Maybe software companies should stay off the stock market.

From a distance it all seems like a Greek tragedy playing out.

Zynga suffered a crash, resulting in scandal and accusations of insider trading. EA is just EA , clueless as a bat with an iPod, but at least they get to sue Zynga for copyright infringement. Zynga is facing a possible staff exodus, and is offering them some of this worthless stock to get them to stay.

Funcom’s talking about possible layoffs. Apparently much like how EA/Bioware’s Star Wars: The Old Republic is not performing as they had hoped. The Secret World is similarly proving not to be the cash cow they were banking on. And of course MMOs aren’t performing. They are expensive to make and maintain, and with so many games to choose from, how many players do they think is going to subscribe to their MMO for years like WoW players did? Even WoW subscription is on a steady decline, no doubt to receive a boost later this year when the pandas teabag Azeroth, but likely to drop again shortly after.

Speaking of Blizzard, Activision is about the healthiest-looking of the lot, but their parent company Vivendi is trying to sell off their majority share of it, with some difficulty. Perhaps Vivendi realises that World of Warcraft and Call of Duty alone cannot carry it, and the downward slide is evident. Potential buyers seem to realise this too, since we’ve not heard of  any definite plans to buy.

THQ are just barely hanging in there. Predictions of their imminent demise are not new.

Stock prices are influenced by perceived value. One quarter of less-than-expected earnings or something as simple as a badly placed rumour can erode your company’s worth like a martian hurricane. A non-listed company can go home happy knowing that it’s paying the bills, but as soon as public investors get involved it all gets a bit weird. This collective group of faceless people do not care about you paying the bills, or even having reasonable success. They want to see growth.

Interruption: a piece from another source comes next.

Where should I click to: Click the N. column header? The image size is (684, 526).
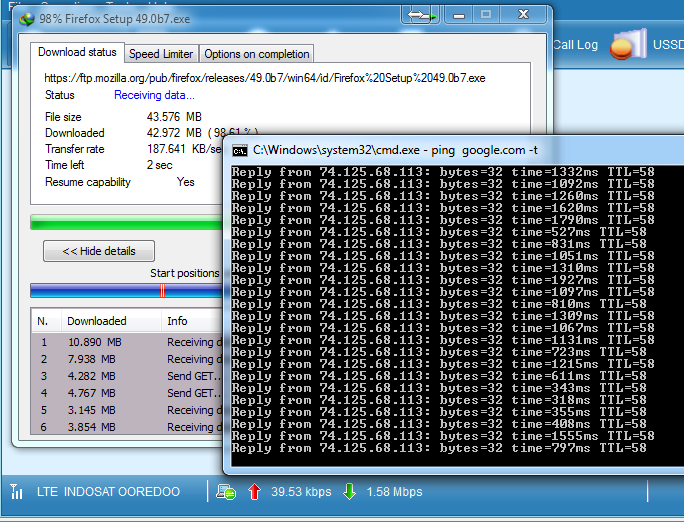click(x=43, y=321)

It’s this desire for constant growth that brings out the worst in these companies. Every product gets tailored to milk the consumer for as much as it can, and every product is built with the most risk-adverse mindset. They’ll make sequels to whatever sold last year, or do whatever was successful for the competitor. WoW makes lots of money? Yeah ok let’s make an MMO, that must be were the money is! Oh hey how about that Farmville and Angry Birds there, golly we must hit the casual/social games market as hard as possible. 15 to 25 male demographic, you say? More blood and boobs!

It also messes with release cycles. A studio might get told they must release a game within a quarter so that that quarter’s earnings will be favourable, instead of when the game is actually done.

I’m sure the creative staff at these companies do their best to deliver the best quality products they can, and even try to innovate at times, but corporate structures will make you conform eventually, whether you like it or not.

It has become easier than ever for small independent studios to bring their own visions to market. Games are getting cheaper to develop, and digital distribution is becoming the accepted norm. There will always be a place for the big guns,  but it looks like it will be a lot smaller than it used to be.

Secretly I’m hoping for another “video game crash“, much like what we saw in 1983 to 1985. What a horrible person I must be, “Think of all the unemployed people!” “It’s not like that”, said the blogger to the straw man. The gaming medium as a whole cannot “crash” really. Not easily anyway. And the 1983 crash was purely a North-American thing. Europe, Japan, etc. all thrived. The “crash” is a just power-shift. A self-inflicted wound due to economies of scale. The big towers get too big to sustain themselves and topple over. The talent from within those walls gets scattered into the wind to perhaps join or form new studios, and suddenly all is fresh and new again. That’s my La La Land right there.

Take heart, gamers – you will have games to play – good and bad. And don’t worry, industry, gaming is not going anywhere, even if things look a bit bleak.

But perhaps this guy sums it up better: DIIIIIIIVE!